Naga itu mendarat di depan istana dan wanita di punggungnya—yang mengenakan pakaian pelayan—terlepas dan meluncur dengan anggun ke tanah seolah-olah ia tidak terpengaruh oleh gravitasi. Hal ini memungkinkan orang banyak untuk melihat wanita itu dengan jelas untuk pertama kalinya, dan penampilannya bahkan menarik lebih banyak perhatian daripada naga itu sendiri. Rambutnya hitam seperti tengah malam dan diikat menjadi ekor kuda dengan pita, dan ia sedikit lebih tinggi daripada wanita pada umumnya. Wajahnya memancarkan kecantikan, dari bulu mata yang panjang dan halus yang membingkai matanya yang besar dan bundar, hingga bibir sewarna kelopak mawar di bawah hidung yang lurus dan ramping. Kulitnya begitu pucat, tampak hampir tembus cahaya, dan secara keseluruhan, ia tampak seolah-olah kekuatan yang lebih tinggi telah mengerahkan setiap tetes upaya terakhir yang dapat dikerahkannya untuk menciptakan wanita yang sempurna.
Meskipun wanita itu mengenakan seragam pelayan, pakaiannya jelas terbuat dari bahan berkualitas lebih tinggi daripada yang umumnya dikenakan pelayan biasa, dan desain pakaiannya sendiri membuatnya tampak sangat anggun. Setiap pria, wanita, dan anak-anak yang berkumpul di halaman terpesona oleh kecantikan sang pelayan saat ia membungkuk anggun kepada kerumunan.

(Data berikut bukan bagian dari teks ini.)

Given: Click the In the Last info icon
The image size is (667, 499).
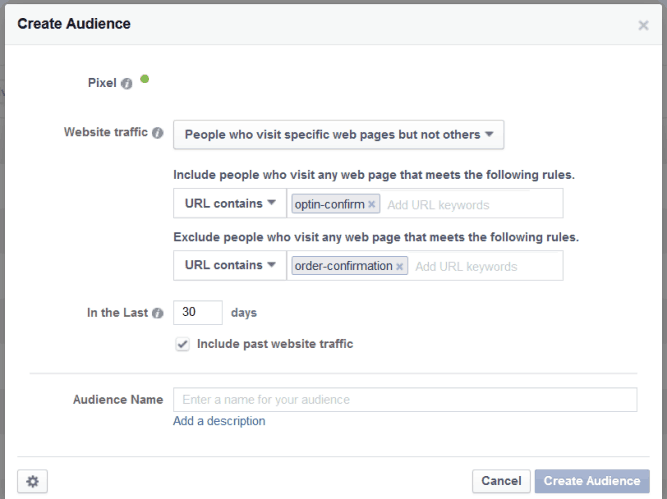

“Saya Mei. Saya utusan yang dikirim oleh Penyihir Jahat Menara,” kata pelayan itu dengan suara sejelas lonceng. “Saya ingin menyampaikan rasa terima kasih kami karena Anda telah menerima undangan kami untuk mengunjungi menara.”
“A-Aku juga merasa terhormat karena diberi kesempatan untuk melihat Menara Agung secara langsung!” seru Lilith, yang pertama kali tersadar dari lamunan kecantikan Mei yang menghipnotisnya sehingga dapat menyapa pelayan itu.
Tentu saja, jika kerajaan menyambut perwakilan dari salah satu dari delapan bangsa lain, pertemuan ini akan menjadi acara yang jauh lebih formal. Namun, para bangsawan tidak yakin apakah Menara Agung benar-benar dianggap sebagai sebuah bangsa, yang membuat mereka juga tidak yakin seperti apa sambutan yang pantas diterima oleh entitas yang sama sekali tidak konvensional ini. Lagipula, jika Kerajaan Manusia menyambut utusan ini dalam suasana yang lebih formal, bangsa-bangsa nonmanusia (selain Kerajaan Peri) mungkin mulai curiga bahwa kerajaan tersebut berkolusi dengan aktor non-negara yang mengancam akan mengganggu tatanan internasional. Jika itu terjadi dan Menara Agung kemudian berkonflik dengan bangsa lain, Kerajaan Manusia mungkin akan terseret ke dalam permusuhan juga, meskipun tidak memiliki hubungan formal dengan Menara Agung. Oleh karena itu, karena resepsi kenegaraan secara penuh tidak mungkin dilakukan, kerajaan memutuskan untuk mengadakan pertemuan yang lebih informal ini, yang dihadiri oleh anggota keluarga kerajaan serta sekelompok pengikut. Untungnya, Menara Agung hanya mengirim seseorang yang tampak seperti seorang pelayan (meskipun dia tampak secantik Dewi Kecantikan itu sendiri), sehingga Kerajaan Manusia dapat mengklaim penyangkalan yang masuk akal mengenai seberapa dekat kedua belah pihak.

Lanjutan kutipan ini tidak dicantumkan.